Crítica: Doc Minha Perna, Minha Classe desbrava a luta heroica de Manoel da Conceição pela terra
4

Dentre os tantos males que a colonização portuguesa deixou no Brasil, poucos foram tão perniciosos quanto a influência no sistema educacional. Por isso, a história, por muitos anos, sempre foi contada pelo ponto de vista dos portugueses. Com isso, os fazeres e saberes dos povos originários figuram como meros coadjuvantes de registros que eurocentrizam a história de uma nação que não deveria pertencer à realeza de Portugal. Este sistema prioriza as narrativas brancas-elitistas, silencia personagens marcantes, como dos povos indígenas e os revolucionários pretos escravizados e deixa dentro dos livros didáticos um relato unilateral. 

Leia mais
Muribeca, uma história de resistência

A educação ainda presente em nosso país cheio de resquícios coloniais apresenta aos jovens estudantes os heróis portugueses, como Dom Pedro II, Pedro Álvares Cabral, Princesa Isabel e companhia. Heróis populares, pobres, pretos e indígenas não ganham o mesmo patamar na literatura escolar, porém sempre foram objeto de interesse de produtos audiovisuais desbravadores e inconformados.

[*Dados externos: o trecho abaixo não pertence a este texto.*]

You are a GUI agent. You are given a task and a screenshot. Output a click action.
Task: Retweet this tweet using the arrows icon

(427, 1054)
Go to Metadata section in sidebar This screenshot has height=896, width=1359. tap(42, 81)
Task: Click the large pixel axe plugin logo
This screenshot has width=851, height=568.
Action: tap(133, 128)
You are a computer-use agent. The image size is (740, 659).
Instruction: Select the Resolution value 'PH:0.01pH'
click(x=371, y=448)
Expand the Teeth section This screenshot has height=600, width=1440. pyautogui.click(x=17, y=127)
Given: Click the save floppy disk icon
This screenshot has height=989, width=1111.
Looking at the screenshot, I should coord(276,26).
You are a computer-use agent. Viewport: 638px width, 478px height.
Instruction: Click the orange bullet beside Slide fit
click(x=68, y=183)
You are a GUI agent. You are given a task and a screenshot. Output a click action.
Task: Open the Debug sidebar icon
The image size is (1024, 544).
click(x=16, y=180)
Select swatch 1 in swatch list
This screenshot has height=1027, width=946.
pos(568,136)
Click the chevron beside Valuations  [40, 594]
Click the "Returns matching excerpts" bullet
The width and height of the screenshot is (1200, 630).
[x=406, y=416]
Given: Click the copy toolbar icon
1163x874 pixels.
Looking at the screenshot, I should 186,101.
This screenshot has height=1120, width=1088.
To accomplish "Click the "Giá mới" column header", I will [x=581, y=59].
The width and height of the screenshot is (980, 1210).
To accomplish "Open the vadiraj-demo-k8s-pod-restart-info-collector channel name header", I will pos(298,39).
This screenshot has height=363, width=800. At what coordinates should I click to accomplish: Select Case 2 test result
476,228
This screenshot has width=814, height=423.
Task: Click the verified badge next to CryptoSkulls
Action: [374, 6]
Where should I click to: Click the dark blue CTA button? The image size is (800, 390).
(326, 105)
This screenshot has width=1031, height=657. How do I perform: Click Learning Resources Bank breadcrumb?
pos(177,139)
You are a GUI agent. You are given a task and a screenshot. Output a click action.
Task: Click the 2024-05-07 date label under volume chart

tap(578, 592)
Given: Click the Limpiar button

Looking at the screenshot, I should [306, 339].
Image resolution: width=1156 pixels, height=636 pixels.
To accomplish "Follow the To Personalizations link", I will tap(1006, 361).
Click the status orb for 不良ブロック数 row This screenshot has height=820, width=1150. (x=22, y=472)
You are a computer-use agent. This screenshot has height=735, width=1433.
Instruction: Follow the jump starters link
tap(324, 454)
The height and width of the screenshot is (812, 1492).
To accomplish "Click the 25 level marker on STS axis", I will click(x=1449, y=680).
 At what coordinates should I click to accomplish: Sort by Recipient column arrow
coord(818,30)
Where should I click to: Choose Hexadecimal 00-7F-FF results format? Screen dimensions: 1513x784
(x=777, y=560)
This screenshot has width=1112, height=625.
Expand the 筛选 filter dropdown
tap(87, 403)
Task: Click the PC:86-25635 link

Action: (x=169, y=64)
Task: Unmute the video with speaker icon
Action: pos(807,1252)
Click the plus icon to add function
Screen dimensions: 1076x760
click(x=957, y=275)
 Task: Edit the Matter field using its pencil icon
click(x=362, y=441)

Explorando o sistema dos latifúndios no Brasil, o longa Cabra Marcado Para Morrer (1984), de Eduardo Coutinho, nos faz conhecer a trajetória de João Pedro Teixeira, líder da liga camponesa de Sapé, na Paraíba, quem foi assassinado em meio a luta pela terra por volta dos anos 1960. Mais de mil quilômetros de distância, no Maranhão, também se desenvolvia a jornada de Manoel da Conceição, presidente do sindicato de trabalhadores rurais da região e personagem central do documentário Minha Perna, Minha Classe, de Arturo Saboia, que terá exibição na Cinemateca Brasileira este sábado (18), às 19h. A entrada é gratuita.

As referências do jovem cineasta maranhense a Coutinho neste filme não se traduzem apenas nas temáticas em comum da violência no campo e das barbáries sofridas pelos considerados subversivos durante a ditadura militar. O que há em comum, e possivelmente até de forma inconsciente, entre ambos, é o retrato de heróis brasileiros que não constam nos livros de história.

O que diferencia a narrativa das aventuras e desventuras de Manoel em relação a João, por exemplo, talvez seja, seu maior tempo de vida e todos os feitos que alcançou. Um homem analfabeto, de base cristã, que se viu em meio a uma batalha injustíssima ao perceber que a terra, seu meio de sustento, e elo de pertencimento afetivo, tão bem cultivada por ele e milhares de trabalhadores rurais, estava sendo tomada.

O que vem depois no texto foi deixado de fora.